Abstract
Escherichia coli (ETEC) strain H10407 contains a GTPase virulence factor, LeoA, which is encoded on a pathogenicity island and has been shown to enhance toxin release, potentially through vesicle secretion. By sequence comparisons and X-ray structure determination we now identify LeoA as a bacterial dynamin-like protein (DLP). Proteins of the dynamin family remodel membranes and were once thought to be restricted to eukaryotes. In ETEC H10407 LeoA localises to the periplasm where it forms a punctate localisation pattern. Bioinformatic analyses of leoA and the two upstream genes leoB and leoC suggest that LeoA works in concert with a second dynamin-like protein, made up of LeoB and LeoC. Disruption of the leoAB genes leads to a reduction in secretion of periplasmic Tat-GFP and outer membrane OmpA. Our data suggest a role for LeoABC dynamin-like proteins in potentiating virulence through membrane vesicle associated toxin secretion.
Highlights
Members of the dynamin family are large GTPases that couple nucleotide hydrolysis to membrane remodelling [1,2]

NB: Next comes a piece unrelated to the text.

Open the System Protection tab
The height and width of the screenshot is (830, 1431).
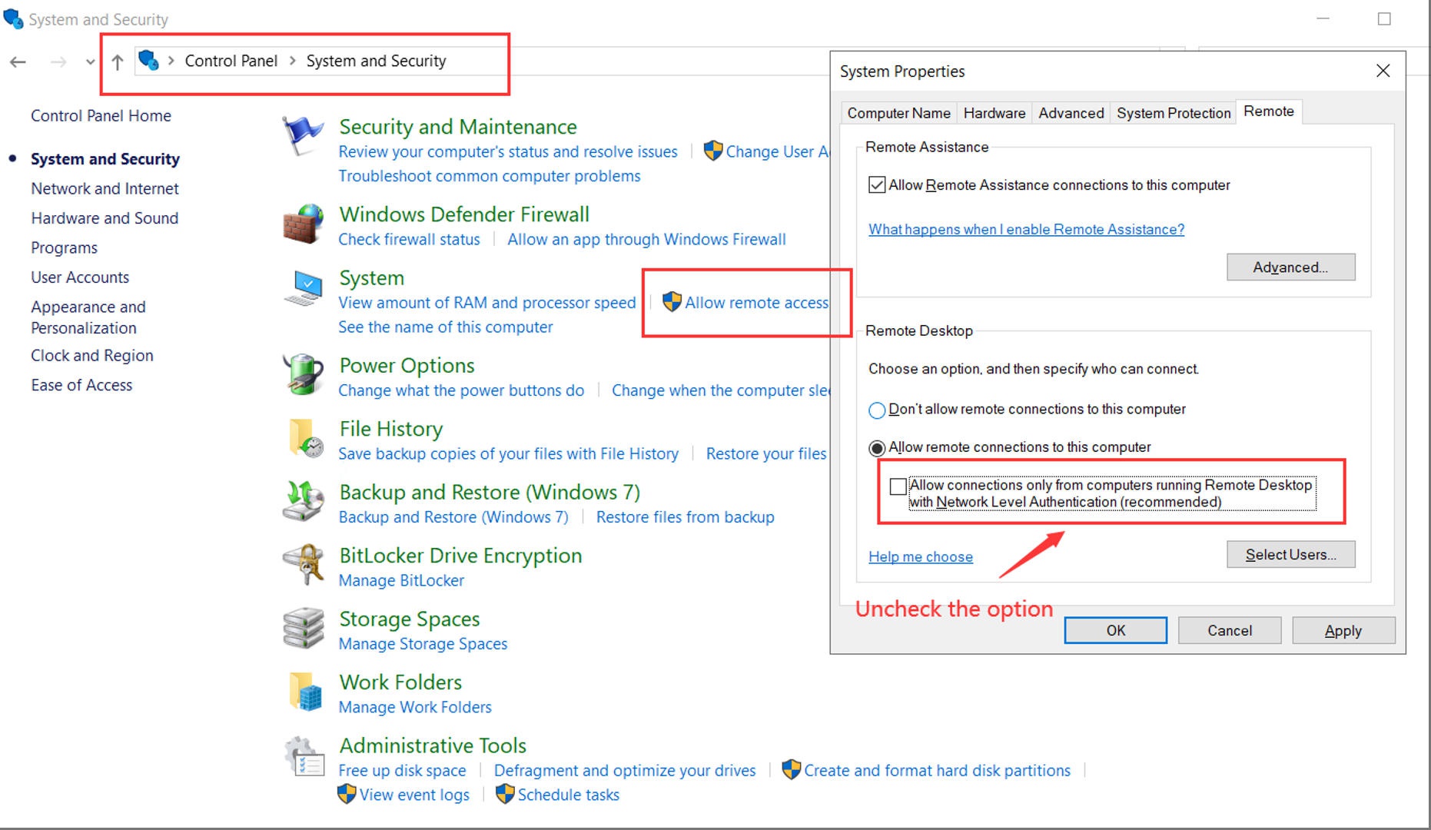point(1173,113)
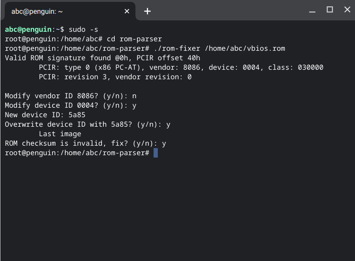
Task: Close the abc@penguin terminal tab
Action: pyautogui.click(x=127, y=11)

Sequence alignments of LeoA with other dynamin family members (DFMs) including BDLP1 from N. punctiforme, YjdA from E. coli, and the eukaryotic mitofusin Fzo1, showed obvious conserved dynamin-like domains that include a predicted membrane-binding domain correctly positioned between the classical dynamin middle domain and GTPase effector domain (GED) (Figure 1B)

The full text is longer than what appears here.